Orton honored his father with the Orton Memorial Library of Geology, inside Orton Hall at Ohio State University, for perusing the theories and records of earthly change. Orton Hall would later house the Orton Geological Museum.

===World War I===
In 1916, Orton aided in the drafting of the US National Defense Act. Later that year, during World War I, Orton entered the United States military service. In 1917, he was commissioned a Major in the Officer's Reserve Corps. By 1919, he became a Brigadier General in the Quartermaster's Officers Reserve Corp. On June 2, 1919, he was awarded a Distinguished Service Medal by the United States Congress.

He purchased, created and donated Camp Mary Orton (named after his first wife) to the Godman Guild of Columbus which operated it as a summer camp and retreat for young mothers and their babies.

===Later career===
He was elected President of the Columbus Chamber of Commerce in 1921 and re-elected for a second term in 1922 (only the second citizen to succeed himself).
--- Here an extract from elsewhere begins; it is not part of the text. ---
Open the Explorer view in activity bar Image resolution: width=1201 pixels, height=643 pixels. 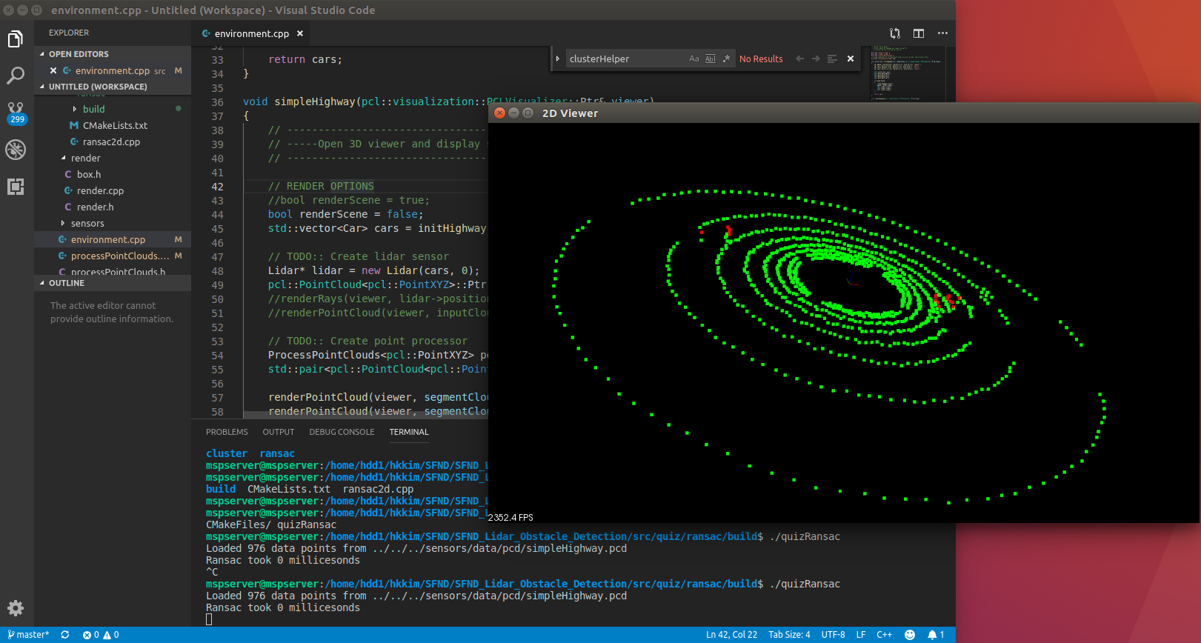(16, 39)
In 1922, he received a Doctor of Science from Rutgers College. In 1931, he received an honorary degree of Doctor of Laws from Alfred University. Later in 1931, he received the professional degree of Ceramic Engineer from The Ohio State University.

Orton developed a series of pyrometric cones and established the Standard Pyrometric Cone Company to manufacture the cones, which continue to be used. He died in 1932, and in accordance with his will the Edward Orton Jr. Ceramic Foundation was formed as a charitable trust to operate of the Standard Pyrometric Cone Company.

==Personal life==
Orton married twice, first to Mary Princess Anderson (1888 until her death in 1927) and later to Mina Althea Orton (1928 until his death in 1932).

== Publications ==
- Clays of Ohio and the Industries Established Upon Them, in Ohio Geological Survey, v. V, published by The Ohio State University in 1884.
- Ceramics 6 (Clay manufacture — pottery) lectures (April 11 – June 6, 1902) (1902)
- The Progress of the Ceramic Industry (1903)
- with Samuel Vernon Peppel: Limestone Resources & the Lime Industry (1906). ISBN 1-114-50912-4.

He also published a number of technical articles and reports in periodicals.